Table 8 ANOVA result for surface roughness of Al6082 alloy.
| Source | DOF | Sum of square | Mean of square | F-Value | P-Value | %Contribution |
| Spindle speed | 2 | 5.9607 | 2.9803 | 3.13 | 0.242 | 60.20 |
| Feed rate | 2 | 0.6025 | 0.3012 | 0.32 | 0.760 | 6.08 |
| DOC | 2 | 1.4341 | 0.7170 | 0.75 | 0.570 | 14.48 |
| Error | 2 | 1.9031 | 0.9516 | - | - | 19.22 |
| Total | 8 | 9.9003 | - | - | - | - |
Figure 6 shows the variation of surface roughness corresponding to the input parameters, surface roughness is maximum at 710 rpm spindle speed and minimum at 250 rpm speed. Table 9 and Table 10 show the response table of the mean for radial vibration and surface roughness.
Table 9 Response table for means of radial vibration.
| Level | Spindle speed(rpm) |
Feed rate (mm/min) |
Depth of cut (mm) |
| 1 | 0.03833 | 0.06133 | 0.05233 |
| 2 | 0.06200 | 0.05500 | 0.07300 |
| 3 | 0.08200 | 0.06600 | 0.05700 |
| Delta | 0.04367 | 0.01100 | 0.02067 |
| Rank | 1 | 3 | 2 |
Table 10 Response table for means of surface roughness.

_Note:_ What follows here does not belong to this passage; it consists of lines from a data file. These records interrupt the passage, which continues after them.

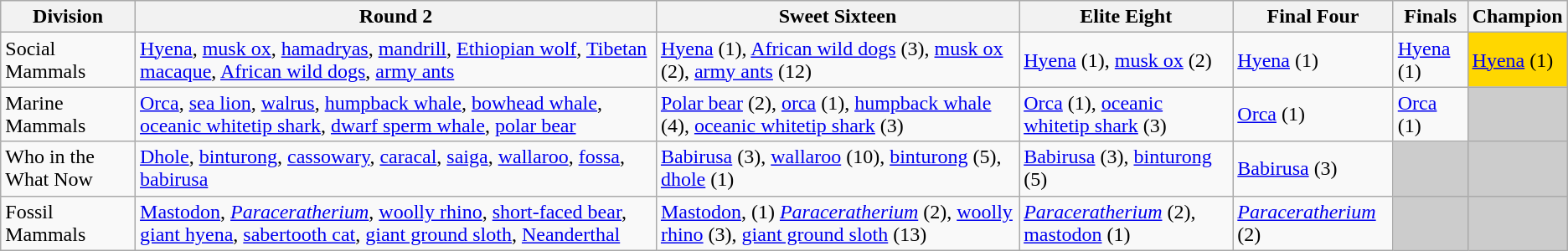
Elite Eight (1126, 17)
Dhole, binturong, cassowary, caracal, saiga, wallaroo, fossa, babirusa (396, 169)
Orca (1), oceanic whitetip shark (3) (1126, 114)
Division (69, 17)
Hyena, musk ox, hamadryas, mandrill, Ethiopian wolf, Tibetan macaque, African wild dogs, army ants (396, 60)
Social Mammals (69, 60)
Babirusa (3), wallaroo (10), binturong (5), dhole (1) (838, 169)
Mastodon, (1) Paraceratherium (2), woolly rhino (3), giant ground sloth (13) (838, 223)
Hyena (1), musk ox (2) (1126, 60)
Polar bear (2), orca (1), humpback whale (4), oceanic whitetip shark (3) (838, 114)
Orca, sea lion, walrus, humpback whale, bowhead whale, oceanic whitetip shark, dwarf sperm whale, polar bear (396, 114)
Babirusa (3), binturong (5) (1126, 169)
Hyena (1), African wild dogs (3), musk ox (2), army ants (12) (838, 60)
Paraceratherium (2), mastodon (1) (1126, 223)
Champion (1518, 17)
Finals (1431, 17)
Round 2 (396, 17)
Sweet Sixteen (838, 17)
Fossil Mammals (69, 223)
Paraceratherium (2) (1313, 223)
Who in the What Now (69, 169)
Final Four (1313, 17)
Babirusa (3) (1313, 169)
Marine Mammals (69, 114)
Mastodon, Paraceratherium, woolly rhino, short-faced bear, giant hyena, sabertooth cat, giant ground sloth, Neanderthal (396, 223)
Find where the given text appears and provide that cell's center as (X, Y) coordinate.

| Level | Spindle speed (rpm) |
Feed rate (mm/min) |
Depth of cut (mm) |
| 1 | 3.287 | 2.270 | 1.657 |
| 2 | 1.697 | 2.383 | 2.147 |
| 3 | 1.453 | 1.783 | 2.633 |
| Delta | 1.833 | 0.600 | 0.977 |
| Rank | 1 | 3 | 2 |
Optimal parameters are performed with the help of signal- to-noise ratio by using smaller is better characteristic condition in Minitab-18 software. Figures 7, 8, 9 and 10 show the main effective plot for the S/N ratio corresponding to the tangential, axial, and radialvibrations and the surface roughness from the main effect plot arrows shows the optimal parameter for the corresponding respected output parameter. Tables 11, 12, 13 and 14 show the response table of signal-to-noise ratio for the tangential, axial vibration and radial vibrations and the surface roughness.
Table 11 Response table for signal-to-noise ratios for tangential vibration.

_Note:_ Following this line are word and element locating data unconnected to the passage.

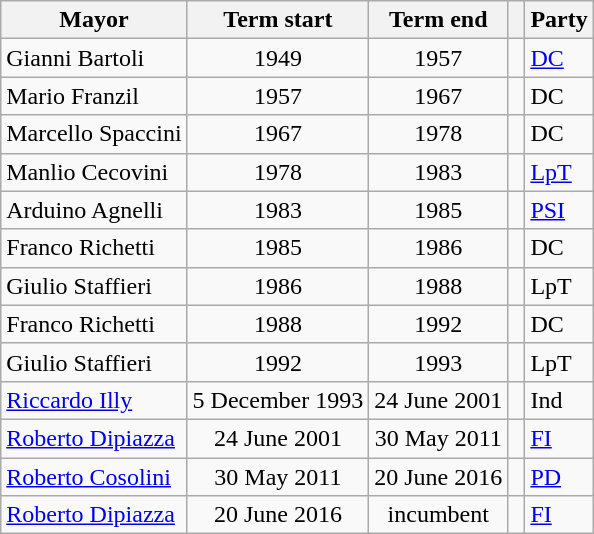
Riccardo Illy (94, 400)
Party (559, 20)
Mario Franzil (94, 96)
Term end (438, 20)
Roberto Cosolini (94, 477)
Term start (278, 20)
PSI (559, 210)
PD (559, 477)
incumbent (438, 515)
Marcello Spaccini (94, 134)
Arduino Agnelli (94, 210)
1993 (438, 362)
Manlio Cecovini (94, 172)
Ind (559, 400)
Gianni Bartoli (94, 58)
5 December 1993 (278, 400)
Mayor (94, 20)
1949 (278, 58)
Identify which cell holds the provided text, then report its [X, Y] central coordinate. 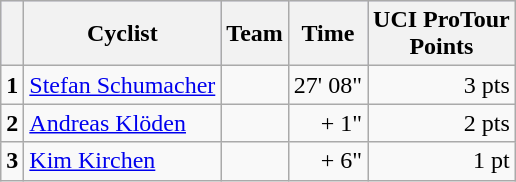
1 [12, 85]
Andreas Klöden [122, 123]
1 pt [442, 161]
27' 08" [328, 85]
3 [12, 161]
Stefan Schumacher [122, 85]
3 pts [442, 85]
Kim Kirchen [122, 161]
Team [255, 34]
+ 6" [328, 161]
Time [328, 34]
2 [12, 123]
+ 1" [328, 123]
UCI ProTourPoints [442, 34]
2 pts [442, 123]
Cyclist [122, 34]
From the cell containing the given text, extract its center point as [x, y] coordinate. 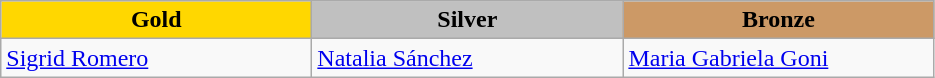
Silver [468, 20]
Sigrid Romero [156, 58]
Maria Gabriela Goni [778, 58]
Bronze [778, 20]
Natalia Sánchez [468, 58]
Gold [156, 20]
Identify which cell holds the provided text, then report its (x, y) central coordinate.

| Level | Spindle speed (rpm) |
Feed rate (mm/min) |
Depth of cut (mm) |
| 1 | 13.26 | 14.35 | 11.57 |
| 2 | 12.96 | 13.39 | 13.29 |
| 3 | 12.48 | 10.96 | 13.83 |
| Delta | 0.78 | 3.40 | 2.26 |
| Rank | 3 | 1 | 2 |
Table 12 Response table for signal-to noise ratios for axial vibration.
| Level | Spindle speed (rpm) |
Feed rate (mm/min) |
Depth of cut (mm) |
| 1 | 11.667 | 11.357 | 9.543 |
| 2 | 10.103 | 7.823 | 10.489 |
| 3 | 8.178 | 10.768 | 9.916 |
| Delta | 3.490 | 3.534 | 0.946 |
| Rank | 2 | 1 | 3 |
Table 13 Response table for signal-to-noise ratios for radial vibration.

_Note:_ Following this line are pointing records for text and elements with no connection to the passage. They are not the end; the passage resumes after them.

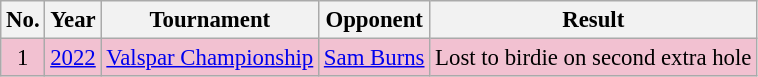
Result (594, 20)
2022 (73, 58)
Opponent (374, 20)
Valspar Championship (210, 58)
Sam Burns (374, 58)
No. (23, 20)
Lost to birdie on second extra hole (594, 58)
Year (73, 20)
Tournament (210, 20)
1 (23, 58)
From the cell containing the given text, extract its center point as (x, y) coordinate. 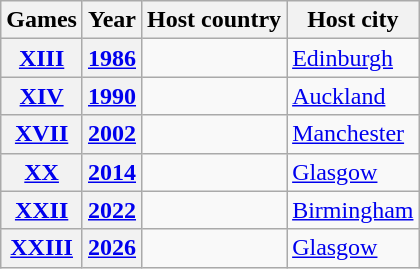
XXIII (42, 248)
XVII (42, 134)
Year (112, 20)
Auckland (353, 96)
Host country (214, 20)
XX (42, 172)
Games (42, 20)
2002 (112, 134)
XXII (42, 210)
Edinburgh (353, 58)
1986 (112, 58)
Manchester (353, 134)
XIII (42, 58)
2026 (112, 248)
2022 (112, 210)
Host city (353, 20)
Birmingham (353, 210)
XIV (42, 96)
2014 (112, 172)
1990 (112, 96)
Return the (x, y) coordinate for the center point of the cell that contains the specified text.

| Level | Spindle speed (rpm) |
Feed rate (mm/min) |
Depth of cut (mm) |
| 1 | 28.33 | 24.62 | 25.84 |
| 2 | 24.23 | 25.41 | 23.44 |
| 3 | 21.92 | 24.44 | 25.19 |
| Delta | 6.41 | 0.96 | 2.40 |
| Rank | 1 | 3 | 2 |
4. Conclusions
The present study describes the influence of machining parameter in face milling operation of Al6082 alloy by considering machine tool vibration and surface roughness as response parameters. Experiments are performed by Taguchi L9 orthogonal array with combination of machining parameters, on conventional vertical milling machine using multiple carbide inserts cutting tool. The machine tool vibration and surface roughness were captured and recorded for each experimental trial. It is observed from the analysis that the tangential and axial vibration of the machine tool is significantly influenced by feed rate whereas radial vibration is by spindle speed. The other response parameter, surface roughness of the machined part is significantly influenced by spindle speed.
The optimum cutting conditions for tangential and axial vibration are found to be 710 rpm of spindle speed, 40 mm/min of feed rate and 0.3 mm of depth of cut. The spindle speed of 710 rpm, feed rate of 56 mm/min and depth of cut of 0.6 mm are found to be optimum cutting conditions for radial vibration. The optimum cutting conditions for better surface finish are found to be similar to that of radial vibration except with lesser depth of cut 0.3 mm. The study provides a platform for an industrial application to select an appropriate combination of cutting parameters to maintain good working condition of the machine tool with enhanced productivity.